→ **Problem statement**
Return only those lines of the records below in which "Open" appears.

→ **Input records**
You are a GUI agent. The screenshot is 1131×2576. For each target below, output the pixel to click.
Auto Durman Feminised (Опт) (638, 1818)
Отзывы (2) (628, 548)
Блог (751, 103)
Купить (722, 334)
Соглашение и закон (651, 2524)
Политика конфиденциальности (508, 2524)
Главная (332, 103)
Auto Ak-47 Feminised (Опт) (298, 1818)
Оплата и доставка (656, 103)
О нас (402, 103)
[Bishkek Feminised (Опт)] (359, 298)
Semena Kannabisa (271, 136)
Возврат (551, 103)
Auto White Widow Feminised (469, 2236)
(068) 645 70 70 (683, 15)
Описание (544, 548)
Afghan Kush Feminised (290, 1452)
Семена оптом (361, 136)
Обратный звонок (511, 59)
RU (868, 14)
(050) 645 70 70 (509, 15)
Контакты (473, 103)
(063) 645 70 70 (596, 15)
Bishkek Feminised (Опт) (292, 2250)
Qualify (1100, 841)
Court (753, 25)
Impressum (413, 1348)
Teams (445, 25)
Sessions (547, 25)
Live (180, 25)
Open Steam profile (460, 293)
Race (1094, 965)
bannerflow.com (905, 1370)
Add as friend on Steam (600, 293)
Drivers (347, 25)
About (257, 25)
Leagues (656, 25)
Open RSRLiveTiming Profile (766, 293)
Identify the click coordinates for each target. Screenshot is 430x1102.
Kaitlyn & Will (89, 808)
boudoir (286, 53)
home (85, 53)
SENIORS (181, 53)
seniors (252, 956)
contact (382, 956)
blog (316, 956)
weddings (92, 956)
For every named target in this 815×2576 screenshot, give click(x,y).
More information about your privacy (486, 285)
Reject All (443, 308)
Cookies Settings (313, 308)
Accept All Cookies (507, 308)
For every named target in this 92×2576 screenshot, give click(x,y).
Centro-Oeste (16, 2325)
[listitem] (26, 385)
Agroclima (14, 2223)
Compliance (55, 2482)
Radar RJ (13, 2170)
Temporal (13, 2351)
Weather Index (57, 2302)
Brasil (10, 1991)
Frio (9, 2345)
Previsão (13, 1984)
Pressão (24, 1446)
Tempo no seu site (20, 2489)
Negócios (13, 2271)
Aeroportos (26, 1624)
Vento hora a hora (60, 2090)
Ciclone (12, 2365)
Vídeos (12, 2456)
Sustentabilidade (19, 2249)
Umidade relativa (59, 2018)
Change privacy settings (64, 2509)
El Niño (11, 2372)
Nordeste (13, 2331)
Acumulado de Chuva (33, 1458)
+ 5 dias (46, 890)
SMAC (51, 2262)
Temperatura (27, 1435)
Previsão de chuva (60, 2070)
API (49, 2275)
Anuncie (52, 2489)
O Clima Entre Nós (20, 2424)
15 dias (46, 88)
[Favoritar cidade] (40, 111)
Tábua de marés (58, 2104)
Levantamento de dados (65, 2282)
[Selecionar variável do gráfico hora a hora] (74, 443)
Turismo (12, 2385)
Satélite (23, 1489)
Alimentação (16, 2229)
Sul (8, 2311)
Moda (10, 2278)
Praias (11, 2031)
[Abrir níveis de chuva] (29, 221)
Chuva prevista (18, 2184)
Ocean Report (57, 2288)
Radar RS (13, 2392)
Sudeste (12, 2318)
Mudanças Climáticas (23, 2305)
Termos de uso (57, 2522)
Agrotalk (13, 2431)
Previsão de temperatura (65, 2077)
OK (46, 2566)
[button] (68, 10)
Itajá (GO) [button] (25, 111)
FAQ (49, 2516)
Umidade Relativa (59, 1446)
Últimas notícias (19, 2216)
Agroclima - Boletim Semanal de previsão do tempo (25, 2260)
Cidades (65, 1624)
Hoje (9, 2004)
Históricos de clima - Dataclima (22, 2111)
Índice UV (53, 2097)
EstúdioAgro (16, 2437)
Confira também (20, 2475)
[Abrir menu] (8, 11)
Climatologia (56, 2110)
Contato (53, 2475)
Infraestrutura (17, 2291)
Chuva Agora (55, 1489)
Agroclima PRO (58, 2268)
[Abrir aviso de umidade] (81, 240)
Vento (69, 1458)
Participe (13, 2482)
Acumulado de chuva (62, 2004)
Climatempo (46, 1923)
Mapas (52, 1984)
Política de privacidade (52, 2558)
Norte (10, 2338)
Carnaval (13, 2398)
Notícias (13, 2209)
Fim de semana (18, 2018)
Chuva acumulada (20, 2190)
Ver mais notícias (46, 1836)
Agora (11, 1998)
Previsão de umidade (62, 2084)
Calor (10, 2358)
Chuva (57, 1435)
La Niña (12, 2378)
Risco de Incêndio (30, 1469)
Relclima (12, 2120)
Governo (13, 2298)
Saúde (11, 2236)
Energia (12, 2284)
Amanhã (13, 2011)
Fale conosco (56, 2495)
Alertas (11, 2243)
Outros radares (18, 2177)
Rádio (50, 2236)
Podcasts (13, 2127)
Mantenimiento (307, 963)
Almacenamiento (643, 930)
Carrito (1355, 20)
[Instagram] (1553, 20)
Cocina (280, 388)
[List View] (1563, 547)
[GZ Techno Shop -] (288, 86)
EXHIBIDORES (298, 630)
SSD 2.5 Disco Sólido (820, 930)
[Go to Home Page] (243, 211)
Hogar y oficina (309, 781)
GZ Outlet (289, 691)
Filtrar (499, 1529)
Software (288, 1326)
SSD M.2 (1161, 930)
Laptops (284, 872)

→ **Answer to this problem**
Open Steam profile (460, 293)
Open RSRLiveTiming Profile (766, 293)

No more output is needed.